July 4th was almost a July 2nd – the 2nd was the day that Congress voted to approve a resolution of independence. However it took another two days for the final wording in the Declaration of Independence to be finalised and signed, hence the Fourth of July. So happy 2nd of July! This week we’ve got a perspective on the 4th of July from one of our British colleagues here at the Memorial Library as well as a little reminiscing about celebrations in the US from one of our American Scholars.
The 4th of July, from (old) England
This week will mark the 4th of July, the day where Americans celebrate their independence from the British. As a British person, I’m not sure what to think about this. I remember having an extremely awkward moment ten years ago while on holiday in the US at this time of year. After an impressive fireworks display, the audience was asked to stand for the national anthem and for a brief moment I was caught in a quandary. Do I stand up and show reverence for what was after all the theft of the rightful property of United Kingdom? Or stay seated out of solidarity to King George? Since I’m not much of a monarchist or the type to hold grudges for longer than a hundred years or so, I decided to do the polite thing and stand for the duration and hope that the locals couldn’t smell the tea and taxation with representation on me.
I feel like I was underprepared for the experience. The Revolutionary War is not something I was taught about in school. The closest we ever got to it was a brief mention of Thomas Paine, one of the Founding Fathers and a local boy from Thetford. So it’s with considerable ignorance that I discuss with my American colleagues at the Memorial Library the subject of the founding of the United States.
Fortunately for all concerned, here at the Memorial Library we have a whole shelf of books about that exact subject. As I have some catching up to do, I think I will start with The American Revolution for Kids: A History with 21 Activities. And after that, I can get to grips with a part of history sadly under represented on this side of the Atlantic.
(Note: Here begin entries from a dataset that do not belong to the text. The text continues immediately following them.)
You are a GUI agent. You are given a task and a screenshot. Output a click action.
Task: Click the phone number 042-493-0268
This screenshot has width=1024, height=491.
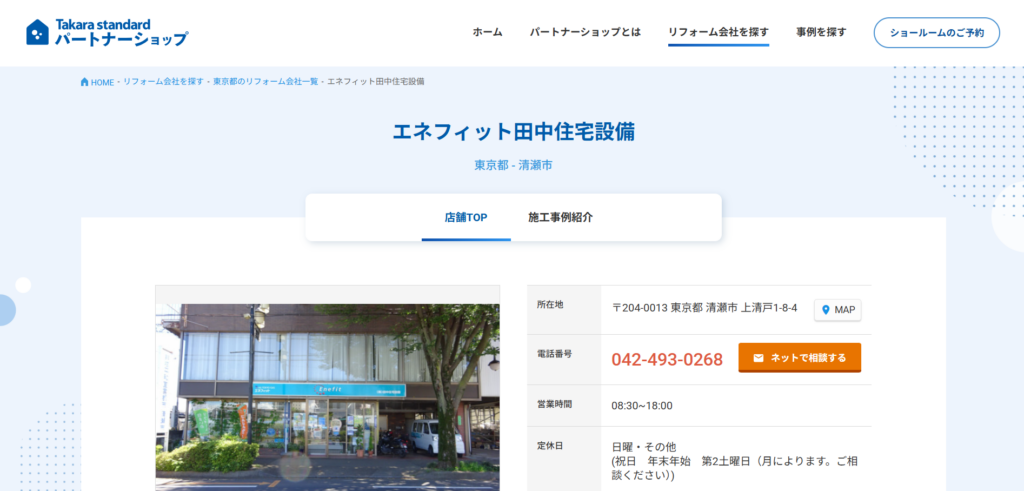point(667,359)
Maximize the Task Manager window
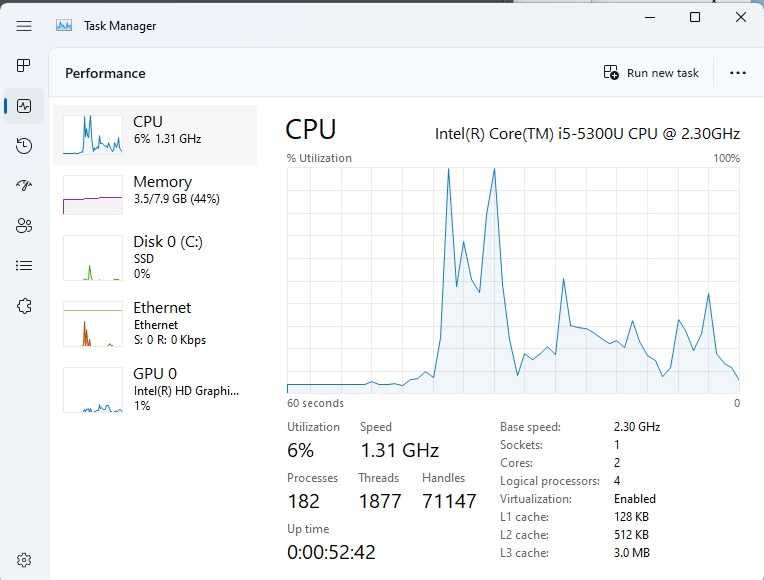 [695, 17]
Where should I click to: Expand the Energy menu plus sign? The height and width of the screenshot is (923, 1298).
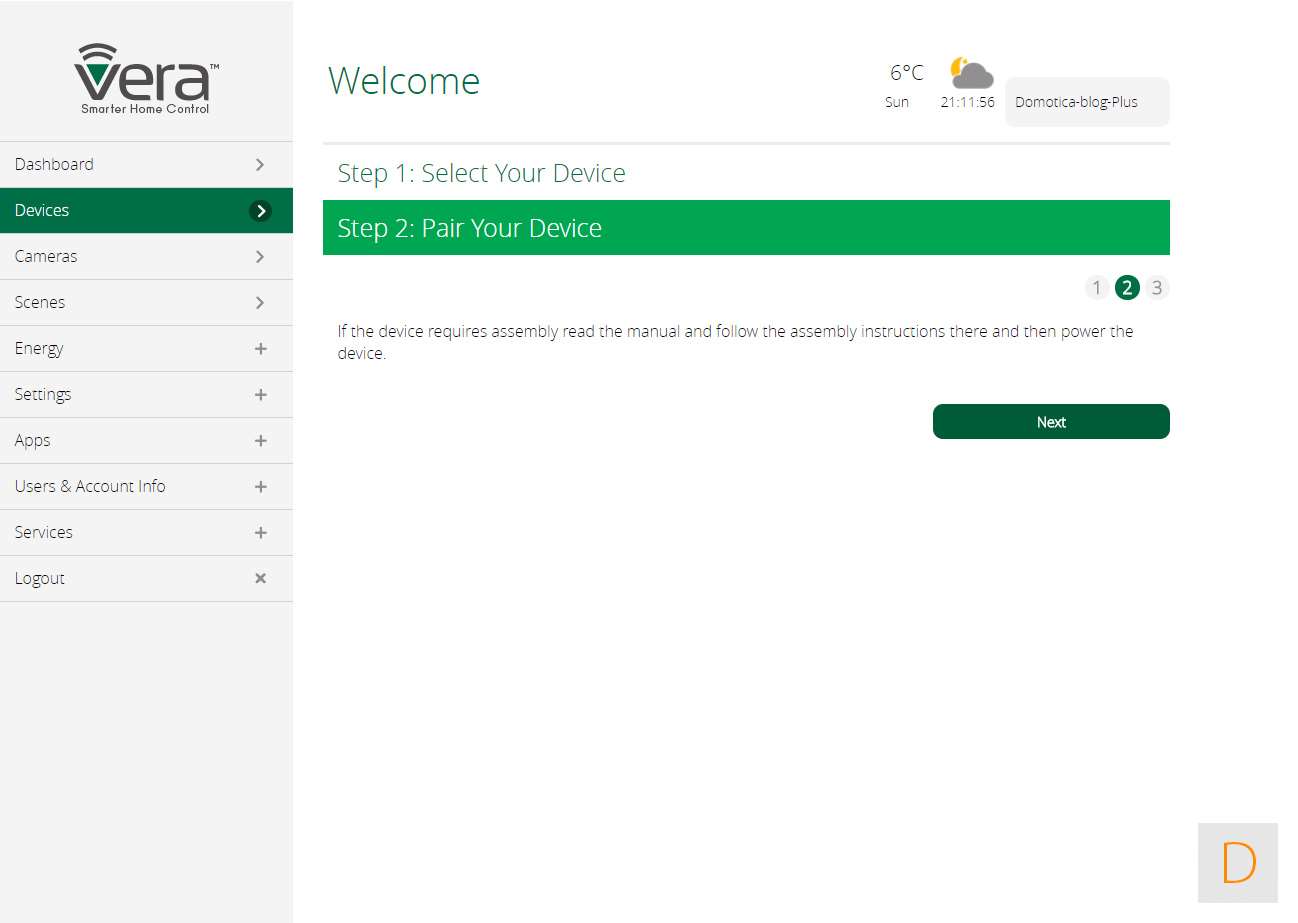260,349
The 4th of July from New England
The 4th of July in Boston – synonymous with hot dogs, burgers and sweet corn on the barbecue, mounds of potato salad, beans, ice cream, strawberries and watermelon juice dripping down your chin. And that is just during the day! Most towns – small or large – will do their best to put together a fireworks show. Residents will start to gather as the sun sets, laying out blankets and vying for the best spot to see the show. None can rival that of Boston; it is a spectacular firework display synced with the Boston Pops playing at the Hatch Shell – an outdoor amphitheater on the banks of the Charles River. The finale is always the best part – Tchaikovsky’s 1812 Overture accompanied by real cannon fire!
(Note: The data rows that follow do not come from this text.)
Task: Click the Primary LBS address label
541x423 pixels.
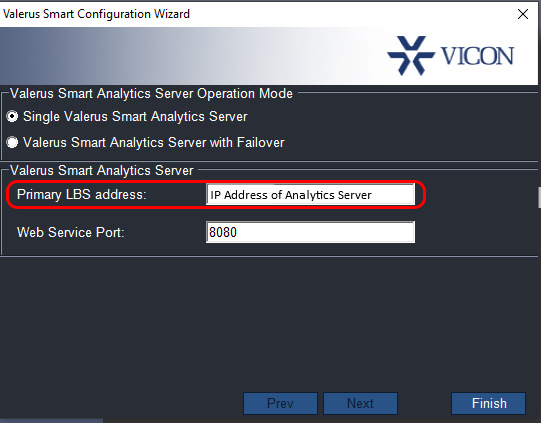Action: (82, 195)
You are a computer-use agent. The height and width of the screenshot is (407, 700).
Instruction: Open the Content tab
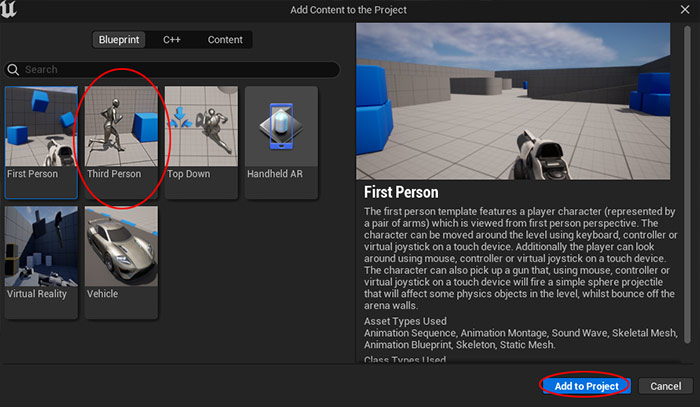(225, 40)
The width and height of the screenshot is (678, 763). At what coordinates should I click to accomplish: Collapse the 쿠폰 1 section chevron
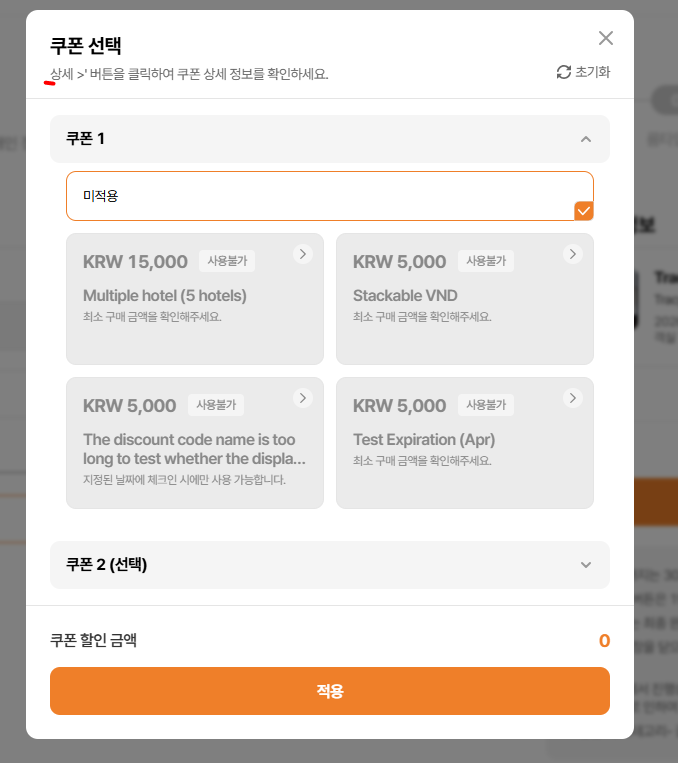point(586,139)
Boston and the nearby area hosted some of the Revolutionary War’s major events – the Boston Massacre, Paul Revere’s midnight ride, the Battles of Lexington and Concord, the Battle of Bunker Hill, and of course, the Boston Tea Party. Boston’s rich history and role in the Revolutionary War is one part of what is celebrated this weekend, but it is also about community and getting together with friends and family. Small towns will host parades and fairs, and family reunions are common. The emphasis may be on one period in US history, but feels less about a revolution that overthrew a colonial power and more about the creation of an identity and community that today is represented by a weekend filled with events that always feel like home for me: a day where everyone brings something edible (and usually a lot of it) along to share, spends the day eating, laughing, chasing children to apply more sunscreen, swatting mosquitoes and wrapping it all up by laying on the grass and watching some spectacular fireworks.